Saturday, June 28, 2008

Week Three progress report

Doin' good.

At least, I think so.

After gentle admonishment about the lengthiness of a few of the student presentations last Friday, yesterday's talks all came within a minute or so of the universal 15-minute maximum we'd prescribed in advance. ("15 minutes, MAX!") The talks were solid, with more eye-popping graphics, slick LaTeX work, and tons and TONS of data. They're beginning to come up theorems of their own, they're making conjectures, their laying out formal proofs. It's coming together. I've yet to get a look at their written work for the week yet, though I've gotten sneak peeks through reading their drafts (thanks for bringing that to me, Uwe!) and seeing their presentations. Their level of sophistication appears to be rising. I have to admit that I'm looking forward (sick scholar of scholarship that I am) to the point at the summer's end when I can lay their weekly assignments side-by-side-by-side-by-side-by-side-by-side-by-side in an attempt to track the development of their technical writing proficiency throughout the program.

One more thing I'll say about these students: they (and one or two of them in particular) ain't shy about asking for what they need from us: more ideas for things to do around town, modifications to the presentation schedule, caffeinated tea...At their behest we've scheduled a "grad school forum" in a couple of weeks, at which time we'll give them the chance to ask anything and everything they'd like to about selecting, applying to, transitioning to, and surviving grad school.
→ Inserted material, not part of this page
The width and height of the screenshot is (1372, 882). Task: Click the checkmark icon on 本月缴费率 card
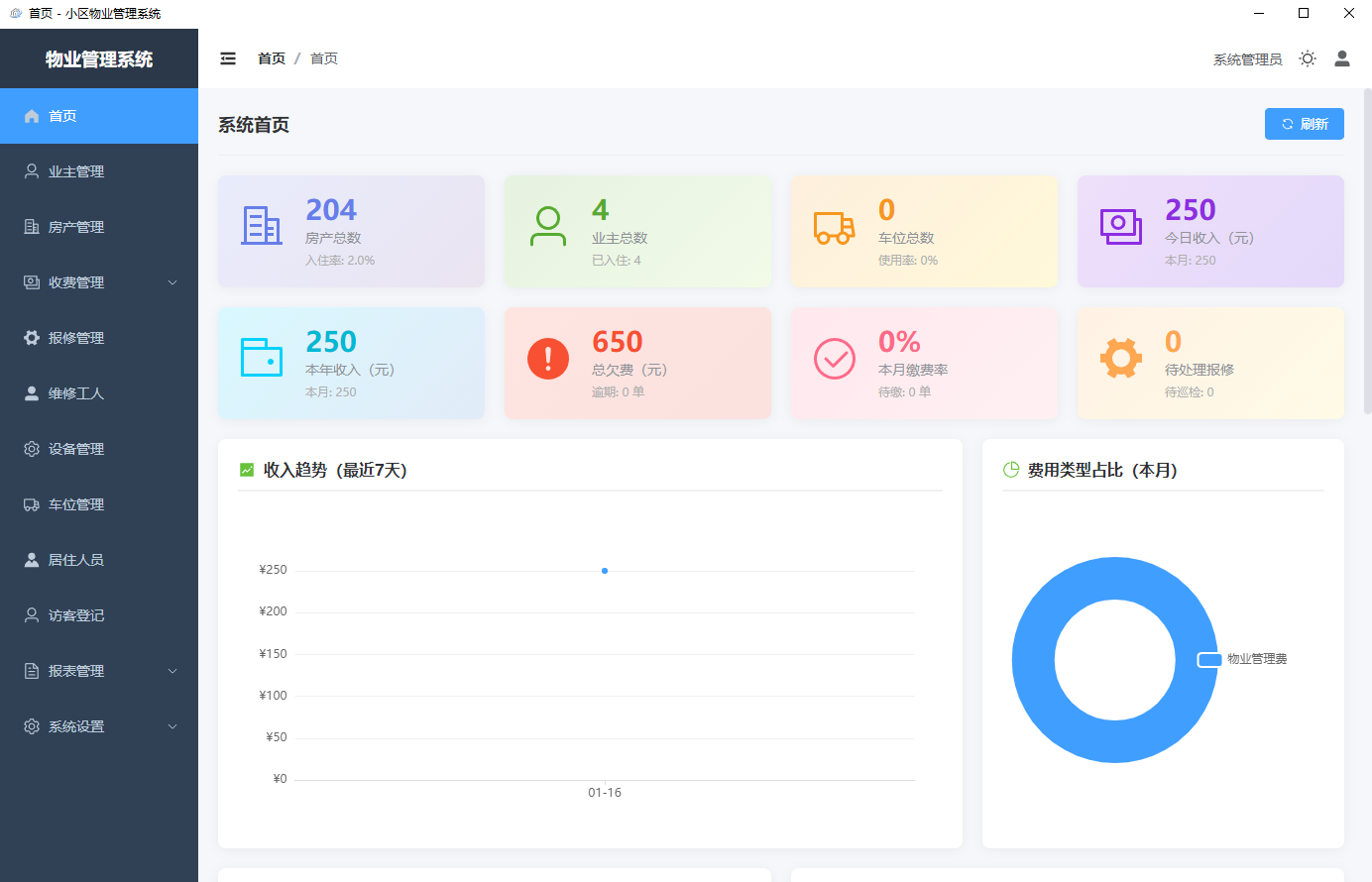pyautogui.click(x=835, y=359)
I hope that their forthrightness is indicative of a sense of belonging and collegiality, and not just out-and-out boldness. Probably a little of both.

I really wish that I'd had a chance to take part in an REU when I was a student. I know I'd have been up to the challenge. I realize now in reflecting back on my undergraduate experience that though I had solid professors who were active in their fields and who did a great job in the classroom, their mentorship didn't extend far beyond the classroom door. I fear that I was simply a student in a Ph.D.-granting department whose Ph.D. program was undergoing a period of latency, and that the faculty didn't really know how to properly mentor talented undergraduate students...I really should have been told about journals geared towards undergraduates, I should have been encouraged to go to undergraduate-appropriate conferences, I should have been pushed to apply for REUs (there weren't as many back then as there are now, but there were a good number by then, and I'm sure I would have landed a spot in one had I applied to a few).

Ah, c'est la vie. I'm pretty happy with the way my life has turned out, and now I get a chance to live the REU experience vicariously through my own program. Woo hoo!

In other pedagogical news...well...there's not much more right now. I've started to plan my syllabi for the Fall semester (two new preps! I've not taught Abstract Algebra here before, and I've never taught Precalc). I met with Lulabelle and Casanova over lunch this past Thursday, and we planned our next move in the new writing assessment study. Casanova's going to focus on analyzing the syllabi as faculty products, and I'm going to try to better articulate my hypothesis that the rubric we constructed at the conclusion of the last study was (perhaps unintentionally) skewed towards assessing more "traditional" research theses. "We might just have to report that it's not possible to create a universal rubric capable of assessing the writing of any given course," said Lulabelle.

Well, for now the waterhole calls...I must away.

I'll check in again soon...next weekend, at the latest!